------ Text provided ------
Lignano Sabbiadoro (/it/; Lignan) is a town and comune (municipality) in the Regional decentralization entity of Udine, in the Friuli-Venezia Giulia region of north-eastern Italy. It is one of the main summer resorts in northern Italy and on the Adriatic Sea coast.

==History==
Lignano Sabbiadoro developed in the early 20th century starting from some private hospitality resorts, which at the beginning could be reached only by sea. The first permanent inhabitants settled in the area in 1931, after the draining of the nearby marshes. The first road connecting Lignano with the nearby comune of Latisana was built in 1926.

Formerly known as simply Lignano, the name Sabbiadoro (from sabbia d'oro "golden sand") was added in 1935 for promotional reasons.
------
Complete the following →
**1)** Rewrite the Lignano Sabbiadoro passage from "Lignano Sabbiadoro (/it/;" to "Adriatic Sea coast.", changing "summer" to "seaside".
**2)** Continue the Lignano Sabbiadoro passage from the point where it stops.
------ Raw data ------
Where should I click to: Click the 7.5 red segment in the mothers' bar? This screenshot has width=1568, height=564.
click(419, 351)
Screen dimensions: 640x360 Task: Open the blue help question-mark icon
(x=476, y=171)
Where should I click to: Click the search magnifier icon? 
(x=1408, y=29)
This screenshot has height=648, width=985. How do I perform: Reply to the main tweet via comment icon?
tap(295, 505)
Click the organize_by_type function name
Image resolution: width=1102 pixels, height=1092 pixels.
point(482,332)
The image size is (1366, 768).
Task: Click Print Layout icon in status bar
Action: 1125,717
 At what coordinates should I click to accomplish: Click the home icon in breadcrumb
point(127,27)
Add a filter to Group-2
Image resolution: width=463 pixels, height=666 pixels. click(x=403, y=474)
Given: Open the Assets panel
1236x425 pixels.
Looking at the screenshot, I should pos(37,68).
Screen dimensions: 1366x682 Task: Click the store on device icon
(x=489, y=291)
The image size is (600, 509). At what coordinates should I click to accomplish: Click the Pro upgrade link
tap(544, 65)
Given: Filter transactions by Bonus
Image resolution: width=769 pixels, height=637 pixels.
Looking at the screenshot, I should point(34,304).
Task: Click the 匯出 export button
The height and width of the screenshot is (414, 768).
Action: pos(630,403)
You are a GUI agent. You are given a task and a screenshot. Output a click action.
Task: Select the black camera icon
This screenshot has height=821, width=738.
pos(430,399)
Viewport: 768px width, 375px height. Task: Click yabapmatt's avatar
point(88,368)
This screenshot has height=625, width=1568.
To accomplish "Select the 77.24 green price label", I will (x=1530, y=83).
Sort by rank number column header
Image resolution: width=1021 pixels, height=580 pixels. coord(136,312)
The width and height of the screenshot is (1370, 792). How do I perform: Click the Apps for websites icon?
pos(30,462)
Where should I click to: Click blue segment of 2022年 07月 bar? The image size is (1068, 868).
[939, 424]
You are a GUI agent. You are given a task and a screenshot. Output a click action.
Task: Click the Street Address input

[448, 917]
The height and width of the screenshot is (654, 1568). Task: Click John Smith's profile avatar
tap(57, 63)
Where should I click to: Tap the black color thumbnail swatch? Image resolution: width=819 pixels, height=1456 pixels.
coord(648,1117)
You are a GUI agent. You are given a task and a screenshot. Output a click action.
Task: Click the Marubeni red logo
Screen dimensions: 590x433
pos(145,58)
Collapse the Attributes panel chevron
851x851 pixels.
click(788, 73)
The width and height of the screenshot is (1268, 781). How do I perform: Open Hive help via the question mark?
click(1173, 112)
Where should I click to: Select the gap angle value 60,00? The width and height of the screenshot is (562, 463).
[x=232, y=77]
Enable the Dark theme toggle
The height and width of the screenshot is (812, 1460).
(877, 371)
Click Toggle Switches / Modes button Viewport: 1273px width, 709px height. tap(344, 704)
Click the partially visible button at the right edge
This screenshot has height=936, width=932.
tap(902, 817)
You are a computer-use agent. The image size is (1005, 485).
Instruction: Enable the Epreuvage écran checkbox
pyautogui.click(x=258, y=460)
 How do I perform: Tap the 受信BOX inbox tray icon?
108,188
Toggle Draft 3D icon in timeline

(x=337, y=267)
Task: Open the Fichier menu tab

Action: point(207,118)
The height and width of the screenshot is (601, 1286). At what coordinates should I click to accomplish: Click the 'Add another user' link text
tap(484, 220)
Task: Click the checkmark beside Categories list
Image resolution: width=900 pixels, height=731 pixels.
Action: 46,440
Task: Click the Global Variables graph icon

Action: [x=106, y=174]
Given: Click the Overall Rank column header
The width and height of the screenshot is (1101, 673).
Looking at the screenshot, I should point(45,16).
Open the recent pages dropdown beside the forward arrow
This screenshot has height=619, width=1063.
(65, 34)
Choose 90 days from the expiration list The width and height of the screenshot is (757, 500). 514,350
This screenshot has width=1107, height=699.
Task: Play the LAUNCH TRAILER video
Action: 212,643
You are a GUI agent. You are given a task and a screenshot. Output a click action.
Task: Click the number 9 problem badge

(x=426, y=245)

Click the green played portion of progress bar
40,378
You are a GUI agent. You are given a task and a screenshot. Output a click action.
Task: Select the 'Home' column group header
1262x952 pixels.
------
Answers to the problems →
**1)**
Lignano Sabbiadoro (/it/; Lignan) is a town and comune (municipality) in the Regional decentralization entity of Udine, in the Friuli-Venezia Giulia region of north-eastern Italy. It is one of the main seaside resorts in northern Italy and on the Adriatic Sea coast.

**2)**
It is divided into three zones, each with its own particular traits: the historic centre, rife with shops and restaurants (Lignano Sabbiadoro itself); the greener area of Lignano Pineta, with lovely gardens and lanes for strolling; and Lignano Riviera, the waterfront, rich in salty sea air and coastal pines.

During World War II, the final operations of the German navy – involving the evacuation of troops and personnel from Istria and Trieste ahead the advancing Yugoslavs – took place here in May 1945. An estimated enemy force of 4000 landed from 26 ships of all types at the mouth of the Tagliamento River. Germans equipment included E-boats, LSTs, a small hospital ship, all types of transport, and a variety of weapons. The 21st Battalion of the New Zealand 2nd Division was outnumbered by 20 to one, but at the end, on 4 May 1945, the Germans surrendered. Lignano became an autonomous commune in 1959. Lignano lives on summertime tourism, and is home to Austrian, German, and Slovenian citizens. The latest administrative town elections were held in June 2022 and saw the Center-Right Coalition victorious over the Center-Left civic list.

In the late 2010s to early 2020s the town gained popularity on the Internet because of the satirical YouTube channel Cartoni Morti starring the recurring character of "il Sindaco di Lignano" ("the Mayor of Lignano").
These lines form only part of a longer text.